=== INFORMATION GIVEN ===
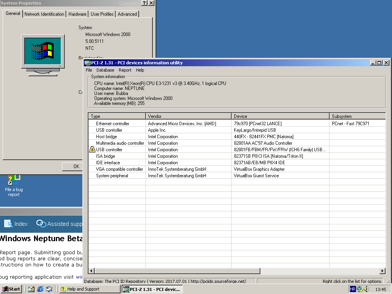Click the volume speaker tray icon
The image size is (392, 294).
click(x=366, y=289)
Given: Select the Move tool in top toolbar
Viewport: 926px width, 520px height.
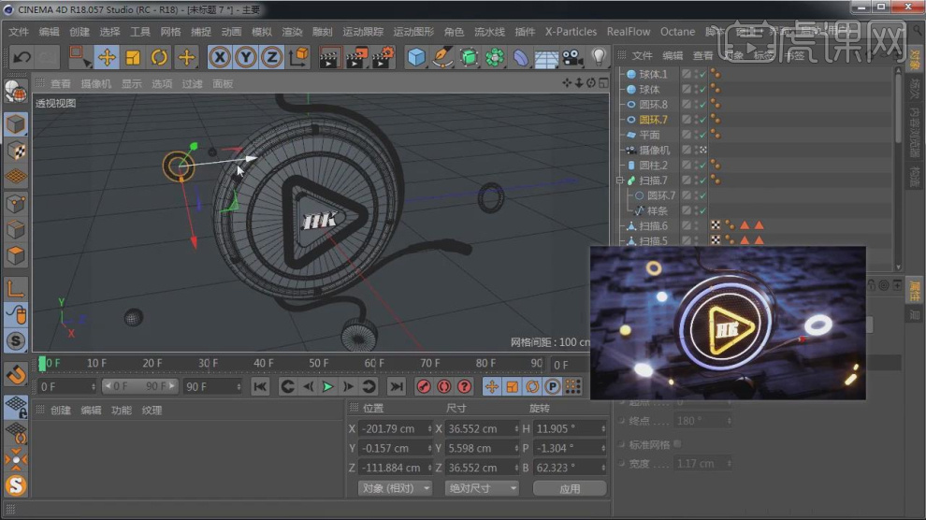Looking at the screenshot, I should click(107, 57).
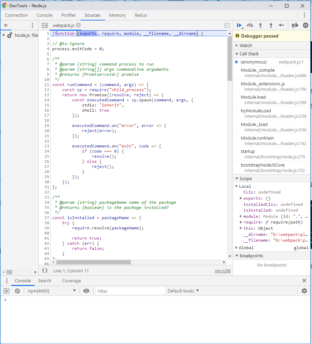
Task: Step out of current function
Action: pos(271,25)
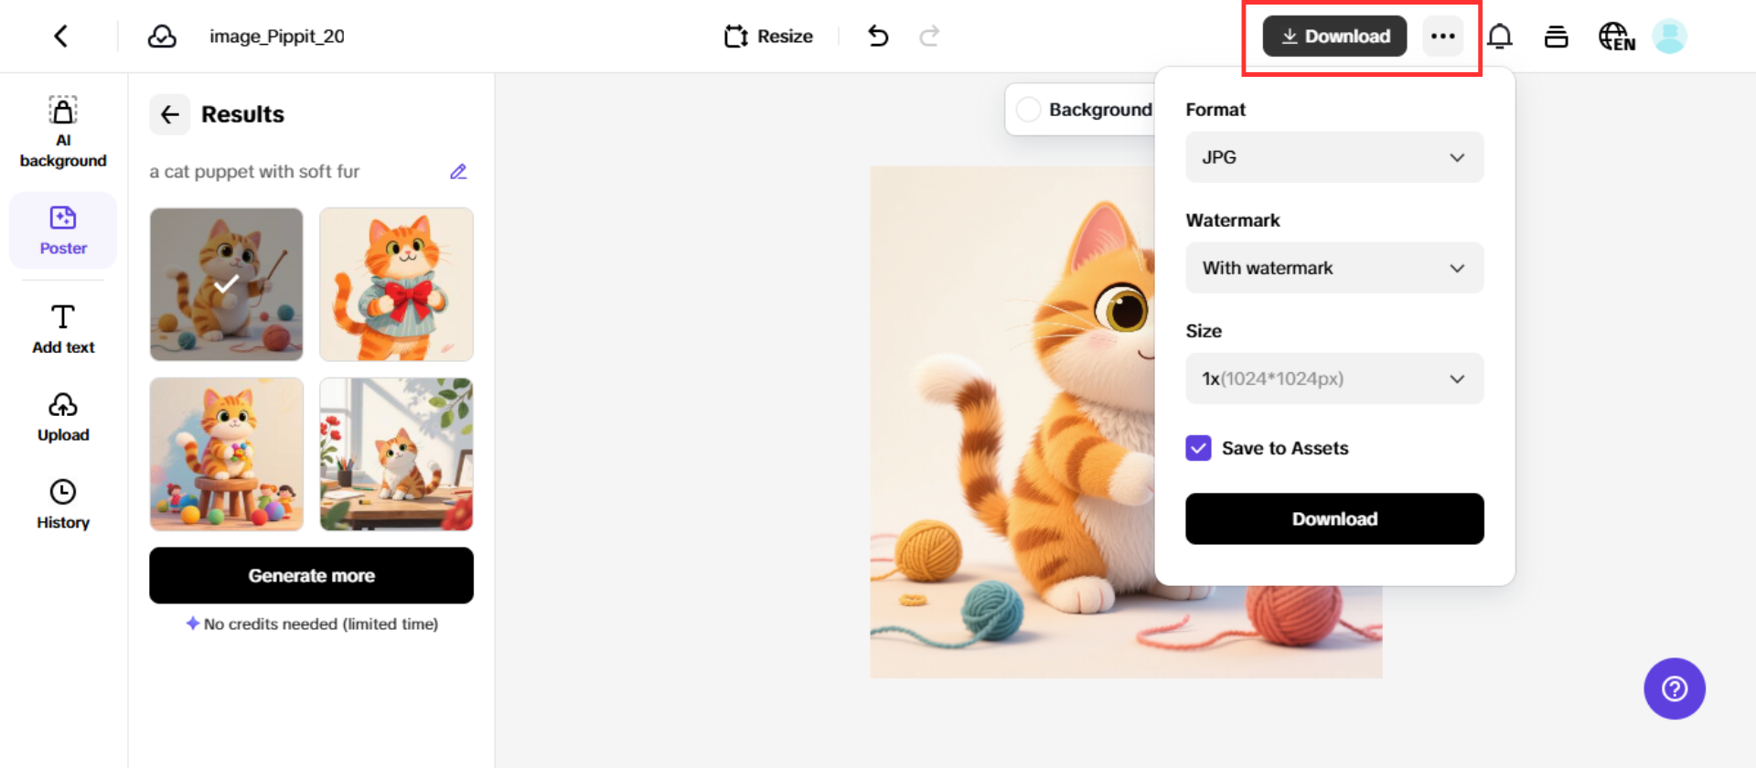The image size is (1756, 768).
Task: Expand the Format JPG dropdown
Action: tap(1333, 157)
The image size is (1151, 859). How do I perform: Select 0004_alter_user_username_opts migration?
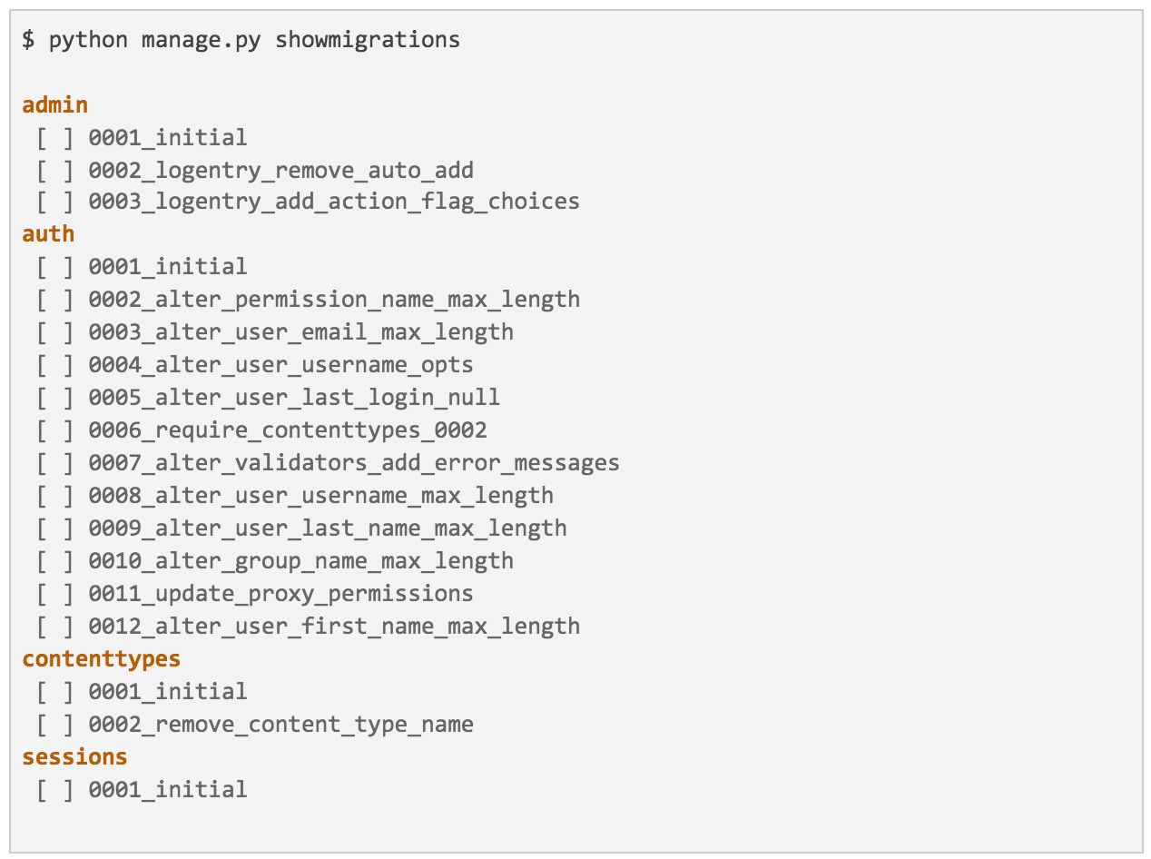click(280, 365)
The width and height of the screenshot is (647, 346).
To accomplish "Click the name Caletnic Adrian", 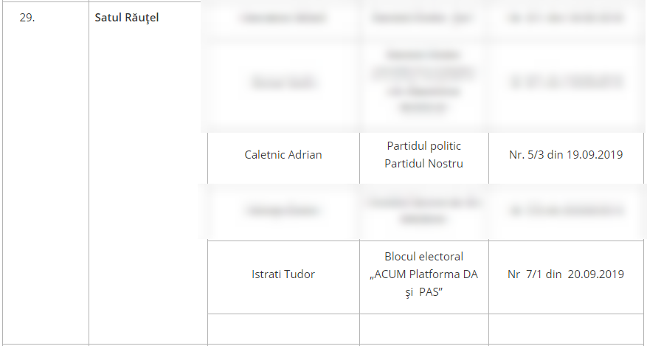I will pos(283,155).
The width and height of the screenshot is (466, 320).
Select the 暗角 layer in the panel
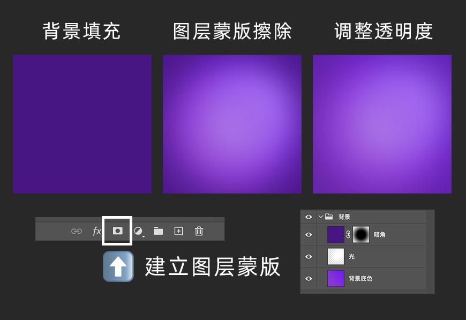[380, 234]
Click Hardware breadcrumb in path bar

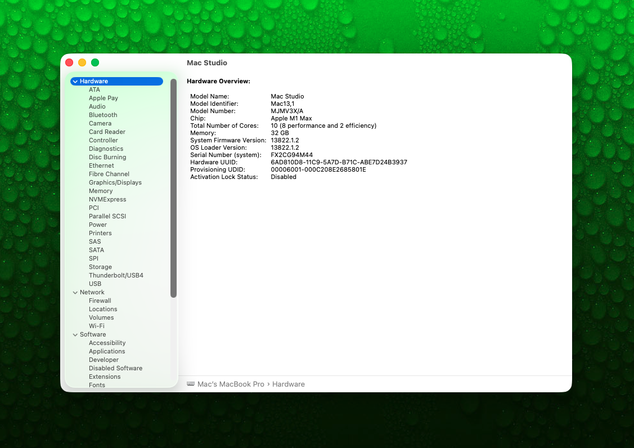tap(289, 384)
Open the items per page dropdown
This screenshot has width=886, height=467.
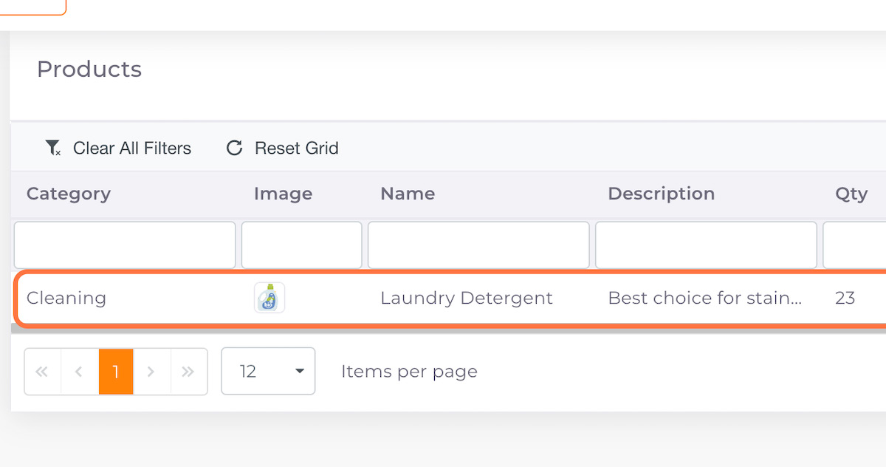pyautogui.click(x=268, y=371)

=== BRIEF ===
With every picture left out, print exactly the lines from the one containing "The width and height of the screenshot is (466, 320)." through the final line of the material above.

=== ANSWER ===
The width and height of the screenshot is (466, 320).
Select the 暗角 layer in the panel
[380, 234]
Click Hardware breadcrumb in path bar

tap(289, 384)
Open the items per page dropdown
This screenshot has width=886, height=467.
pyautogui.click(x=268, y=371)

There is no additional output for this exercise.